WORK REQUIRED ::
Can you put the entries into a JSON list of strings, one string per line and no blank lines, starting at the line that contains "Where should I" and running through the end of the entries? Leave the pictures out.

--- THE DATA ---

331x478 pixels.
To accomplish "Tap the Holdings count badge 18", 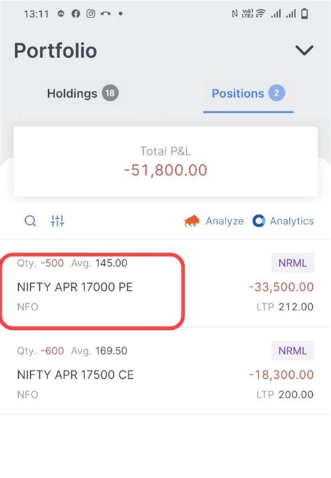I will coord(110,93).
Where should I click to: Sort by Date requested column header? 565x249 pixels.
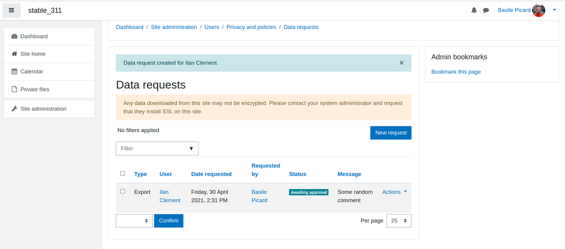(211, 174)
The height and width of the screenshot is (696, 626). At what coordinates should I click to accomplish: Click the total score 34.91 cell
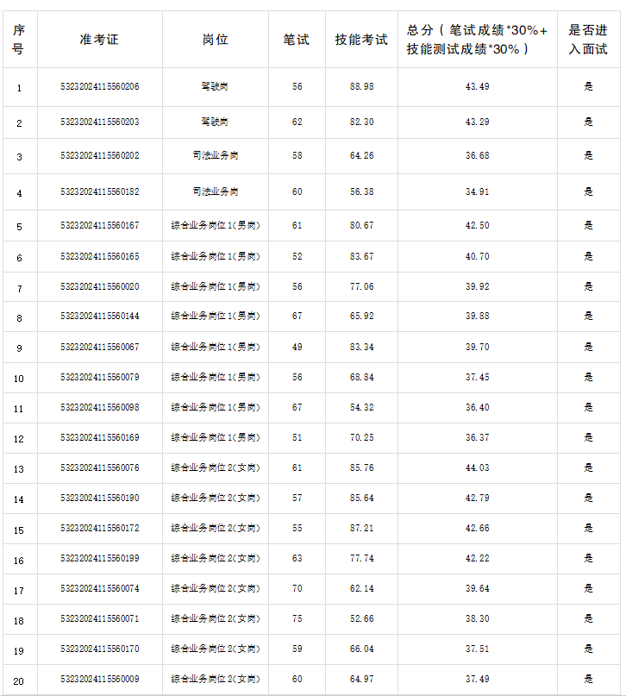(x=477, y=191)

---

FINISHED EXERCISE ::
[
  "Where should I click to: Sort by Date requested column header? 565x249 pixels.",
  "(211, 174)",
  "The height and width of the screenshot is (696, 626). At what coordinates should I click to accomplish: Click the total score 34.91 cell",
  "(x=477, y=191)"
]